Machine learning is speeding up battery development

by on14 October 2020

Fixing slow experimentation problems

One of the problems with battery development is that it is taking place at a snails pace and promised advances never make it to products.

However, according to a new paper, machine learning is speeding it up by orders of magnitude.

A lab at Stanford University's Precourt Institute for Energy boffins have half a dozen refrigerator-sized cabinets designed to kill batteries as fast as they can. Each holds around 100 lithium-ion cells secured in trays that can charge and discharge the batteries dozens of times per day.

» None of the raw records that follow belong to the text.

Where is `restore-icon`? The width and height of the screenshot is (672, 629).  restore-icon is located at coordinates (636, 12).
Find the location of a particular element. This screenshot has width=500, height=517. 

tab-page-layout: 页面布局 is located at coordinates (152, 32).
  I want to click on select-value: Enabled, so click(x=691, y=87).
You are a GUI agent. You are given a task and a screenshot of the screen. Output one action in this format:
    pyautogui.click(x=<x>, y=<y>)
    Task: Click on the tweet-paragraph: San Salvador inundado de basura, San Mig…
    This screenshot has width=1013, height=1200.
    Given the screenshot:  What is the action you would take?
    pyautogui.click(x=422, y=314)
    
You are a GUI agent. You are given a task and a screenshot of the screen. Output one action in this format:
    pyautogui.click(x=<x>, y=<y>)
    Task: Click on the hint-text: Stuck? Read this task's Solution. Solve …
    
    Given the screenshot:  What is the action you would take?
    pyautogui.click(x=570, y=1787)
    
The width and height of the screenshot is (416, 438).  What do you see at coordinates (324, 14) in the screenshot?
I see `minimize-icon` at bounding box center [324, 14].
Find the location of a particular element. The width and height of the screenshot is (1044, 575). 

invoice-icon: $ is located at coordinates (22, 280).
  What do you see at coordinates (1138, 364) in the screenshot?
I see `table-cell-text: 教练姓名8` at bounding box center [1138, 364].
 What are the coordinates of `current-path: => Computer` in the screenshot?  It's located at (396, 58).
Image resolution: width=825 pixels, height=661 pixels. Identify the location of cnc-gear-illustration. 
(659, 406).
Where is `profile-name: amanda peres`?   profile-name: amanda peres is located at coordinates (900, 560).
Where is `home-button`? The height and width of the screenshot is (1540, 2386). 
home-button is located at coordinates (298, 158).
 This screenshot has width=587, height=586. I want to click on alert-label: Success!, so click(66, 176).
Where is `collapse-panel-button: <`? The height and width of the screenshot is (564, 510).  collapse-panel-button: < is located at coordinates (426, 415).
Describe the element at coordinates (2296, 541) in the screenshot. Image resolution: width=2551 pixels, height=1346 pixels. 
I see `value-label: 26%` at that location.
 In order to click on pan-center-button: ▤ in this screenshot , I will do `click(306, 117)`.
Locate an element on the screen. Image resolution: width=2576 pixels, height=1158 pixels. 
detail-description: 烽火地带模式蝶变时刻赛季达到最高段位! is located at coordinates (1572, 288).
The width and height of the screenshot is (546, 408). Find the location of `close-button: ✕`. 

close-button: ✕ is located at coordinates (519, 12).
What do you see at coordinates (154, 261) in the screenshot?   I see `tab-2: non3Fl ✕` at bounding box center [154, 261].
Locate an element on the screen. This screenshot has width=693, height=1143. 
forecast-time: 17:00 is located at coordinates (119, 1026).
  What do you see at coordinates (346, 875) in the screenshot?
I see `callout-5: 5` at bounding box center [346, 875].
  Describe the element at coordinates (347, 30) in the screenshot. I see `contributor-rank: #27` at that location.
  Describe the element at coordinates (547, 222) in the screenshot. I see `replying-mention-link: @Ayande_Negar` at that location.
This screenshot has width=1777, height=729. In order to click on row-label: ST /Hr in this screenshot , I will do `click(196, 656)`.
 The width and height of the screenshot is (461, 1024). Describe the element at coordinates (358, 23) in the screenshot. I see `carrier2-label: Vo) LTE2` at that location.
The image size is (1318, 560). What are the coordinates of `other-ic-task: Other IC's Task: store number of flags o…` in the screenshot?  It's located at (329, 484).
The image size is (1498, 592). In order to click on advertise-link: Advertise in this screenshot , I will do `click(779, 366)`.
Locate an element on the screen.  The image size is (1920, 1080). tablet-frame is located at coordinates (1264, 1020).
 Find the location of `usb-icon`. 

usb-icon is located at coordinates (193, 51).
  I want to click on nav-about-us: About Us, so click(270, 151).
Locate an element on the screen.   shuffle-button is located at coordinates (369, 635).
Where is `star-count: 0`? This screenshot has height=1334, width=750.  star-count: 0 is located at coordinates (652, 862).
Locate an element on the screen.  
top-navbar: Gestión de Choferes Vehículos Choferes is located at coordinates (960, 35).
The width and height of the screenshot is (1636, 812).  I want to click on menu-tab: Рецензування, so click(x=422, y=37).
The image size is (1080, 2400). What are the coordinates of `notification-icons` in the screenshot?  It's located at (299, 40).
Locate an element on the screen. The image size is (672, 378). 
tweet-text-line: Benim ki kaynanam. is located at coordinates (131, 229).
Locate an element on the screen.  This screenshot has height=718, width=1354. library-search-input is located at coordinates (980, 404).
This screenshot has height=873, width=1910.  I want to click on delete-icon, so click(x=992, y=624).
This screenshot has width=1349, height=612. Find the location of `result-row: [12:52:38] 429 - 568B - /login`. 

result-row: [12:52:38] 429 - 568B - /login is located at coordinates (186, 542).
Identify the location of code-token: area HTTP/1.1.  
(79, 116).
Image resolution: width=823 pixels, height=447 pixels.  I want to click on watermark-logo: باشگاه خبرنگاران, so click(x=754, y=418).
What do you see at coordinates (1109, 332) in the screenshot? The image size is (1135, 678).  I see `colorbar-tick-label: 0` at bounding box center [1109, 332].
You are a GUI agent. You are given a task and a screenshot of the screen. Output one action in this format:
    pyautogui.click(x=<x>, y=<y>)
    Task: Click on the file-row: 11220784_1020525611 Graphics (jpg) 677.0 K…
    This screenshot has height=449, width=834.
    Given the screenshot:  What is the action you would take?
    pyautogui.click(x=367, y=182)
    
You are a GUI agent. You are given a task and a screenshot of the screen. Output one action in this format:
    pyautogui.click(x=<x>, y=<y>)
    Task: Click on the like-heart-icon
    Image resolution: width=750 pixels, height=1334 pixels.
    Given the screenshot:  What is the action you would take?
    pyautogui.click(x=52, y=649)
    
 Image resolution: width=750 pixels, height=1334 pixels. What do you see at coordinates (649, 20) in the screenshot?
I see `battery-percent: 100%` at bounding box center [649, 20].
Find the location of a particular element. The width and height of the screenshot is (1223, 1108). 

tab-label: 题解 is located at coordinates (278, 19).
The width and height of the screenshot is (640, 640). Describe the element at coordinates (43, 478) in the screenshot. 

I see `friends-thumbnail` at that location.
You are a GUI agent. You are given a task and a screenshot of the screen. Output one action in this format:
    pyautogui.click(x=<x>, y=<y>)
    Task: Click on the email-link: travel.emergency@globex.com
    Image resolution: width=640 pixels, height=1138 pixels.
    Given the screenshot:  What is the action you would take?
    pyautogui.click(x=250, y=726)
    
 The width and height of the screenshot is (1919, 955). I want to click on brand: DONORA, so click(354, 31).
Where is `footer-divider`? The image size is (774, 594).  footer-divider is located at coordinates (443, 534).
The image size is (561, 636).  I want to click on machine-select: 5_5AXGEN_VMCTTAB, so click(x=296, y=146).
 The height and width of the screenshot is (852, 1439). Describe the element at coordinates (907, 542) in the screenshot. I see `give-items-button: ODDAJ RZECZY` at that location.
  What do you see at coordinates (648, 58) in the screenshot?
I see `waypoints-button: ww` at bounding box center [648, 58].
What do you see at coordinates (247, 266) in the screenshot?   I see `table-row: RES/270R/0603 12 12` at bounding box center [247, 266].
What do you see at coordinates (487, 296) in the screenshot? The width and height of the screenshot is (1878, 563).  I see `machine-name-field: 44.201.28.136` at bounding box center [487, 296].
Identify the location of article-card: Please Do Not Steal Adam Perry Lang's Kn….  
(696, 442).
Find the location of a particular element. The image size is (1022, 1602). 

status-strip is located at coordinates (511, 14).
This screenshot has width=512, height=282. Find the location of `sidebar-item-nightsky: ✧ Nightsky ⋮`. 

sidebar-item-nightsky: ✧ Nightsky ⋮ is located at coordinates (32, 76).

This provides reams of performance data that will teach artificial intelligence how to build better batteries.

In 2019, a team of researchers from Stanford, MIT, and the Toyota Research Institute used AI trained on data generated from these machines to predict the performance of lithium-ion batteries over the lifetime of the cells before their performance had started to slip.

Ordinarily, AI would need data from after a battery had started to degrade in order to predict how it would perform in the future. It might take months to cycle the battery enough times to get that data.

One of the boffins said that their AI could predict lifetime performance after only hours of data collection, while the battery was still at its peak.

"Prior to our work, nobody thought that was possible", said William Chueh, a materials scientist at Stanford and one of the lead authors of the 2019 paper.

In a paper published in Nature in February, Chueh and his colleagues described an experiment in which an AI was able to discover the optimal method for 10 minute fast-charging a lithium-ion battery. Many experts think fast-charging batteries will be critical for electric vehicle adoption but dumping enough energy to recharge a cell in the same amount of time it takes to fill up a tank of gas can quickly kill its performance.

To get fast-charging batteries out of the lab and into the real world means finding the sweet spot between charge speed and battery lifetime. The problem is that there is effectively an infinite number of ways to deliver charge to a battery. Chueh compares it to searching for the best way to pour water into a bucket.

 Experimentally sifting through all those possibilities to find the best one is a slow and arduous task -- but that's where AI can help.